“Contohnya adalah MK mendalilkan utra petita demi mengabulkan permohonan di luar dari yang dimohon. Di samping itu juga menggunakan kewenangan legislative review dengan membentuk norma baru yang dibatalkan. Ini bisa dikatakan membegal kewenangan DPR maupun UU Perppu. Sembilan orang bisa membatalkan dan membuat norma sendiri atas produk dari lembaga yang mewakii dan dipilih oleh rakyat. Ini mestinya tidak legitimate. Ini merupakan kesewenang-wenangan. Ini model depotisme yang berkedok konstitusi. Sampai sini bisa dipahami?”
"Bisa, Mo!" sahut ketiga anak nyaris serentak. Saat itu hembusan angin malam membuat mereka sedikit menggigil.
"Proses pembuatan undang-undang jelas merupakan kewenangan DPR. Ini harus ditegaskan agar ke depannya tidak terjadi kerancuan."
"Terus di mana framing sesatnya, Mo?" timpal Petruk yang ingin segera mendapatkan poinnya.
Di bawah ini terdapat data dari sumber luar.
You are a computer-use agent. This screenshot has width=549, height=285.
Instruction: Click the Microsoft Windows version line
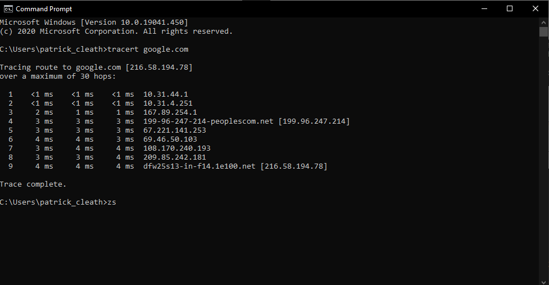[94, 22]
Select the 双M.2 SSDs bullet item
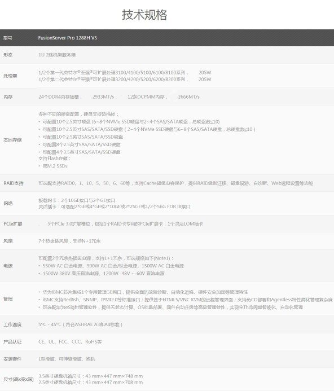This screenshot has width=334, height=391. [x=55, y=166]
"Sabar. Terlepas dari persoalan melampaui kewenangan itu, KPU maupun DPR sebetulnya sepakat akan mengikuti keputusan MK. Ya karena keputusan MK adalah final dan mengikat."
"Betul, Mo!"
Semar kembali menyeruput kopinya, menyeka mulut dengan punggung tangan, dan melanjutkan, "Ketua KPU sudah menyatakan dengan tegas akan berpegang teguh pada hasil putusan MK. Rupanya karena pihaknya belajar dari pengalaman yang lalu, yang karena dianggap tidak melaksanakan tahapan dalam proses menindaklanjuti putusan MK, mengakibatkan pihaknya mendapat peringatan keras dari DKPP. Ya kita tahu pada saat itu ada masa reses DPR sehingga KPU hanya melayangkan surat pemberitahuan. Nah, kini pihaknya akan menemui DPR untuk berkosultasi dan menindaklanjuti pengesahan revisi undang-undang pilkada. DPR pun merespon hal tersebut. Sekalipun tanpa direvisi mereka tahu bahwa undang-undang akan berlaku sejak diputuskan. Ini agak panjang, jadi Romo harap kalian sabar mendengarnya," papar Semar sambil menatap wajah masing-masing putranya.
"Baik. Lanjut, Mo!"
"Akan tetapi, yang kemudian dihembuskan adalah bahwa KPU dan DPR mau menolak putusan MK, yang kemudian diartikan itu mengkhianati konstitusi! Ini yang romo maksud framing sesat itu!"
"Kenapa orang mudah percaya dengan framing itu?" pancing Semar, "Sebab dihembuskan bahwa dengan adanya putusan MK, koalisi KIM plus akan goyah dan bisa pecah. Lantas mereka panik, sehingga membuat akal-akalan untuk membatalkan putusan itu. Apalagi ditambahi narasi seolah-olah DPR melakukan itu demi memuluskan langkah anak presiden. Itu yang membuat sebagian rakyat terprovokasi dan marah. Makanya gak heran jika isu yang berkembang kemudian menjadi turunkan Jokowi. Tolak politik dinasti. Awalnya dibangun narasi konflik itu antara legislatif melawan yudikatif, lha kok yang disasar eksekutif? Nah, sebetulnya demi menegakkan konstitusi atau demi kepentingan politis?"
Bagong, Petruk dan Gareng hanya bisa manggut-manggut dalam mencernah uraian Semar yang panjang lebar.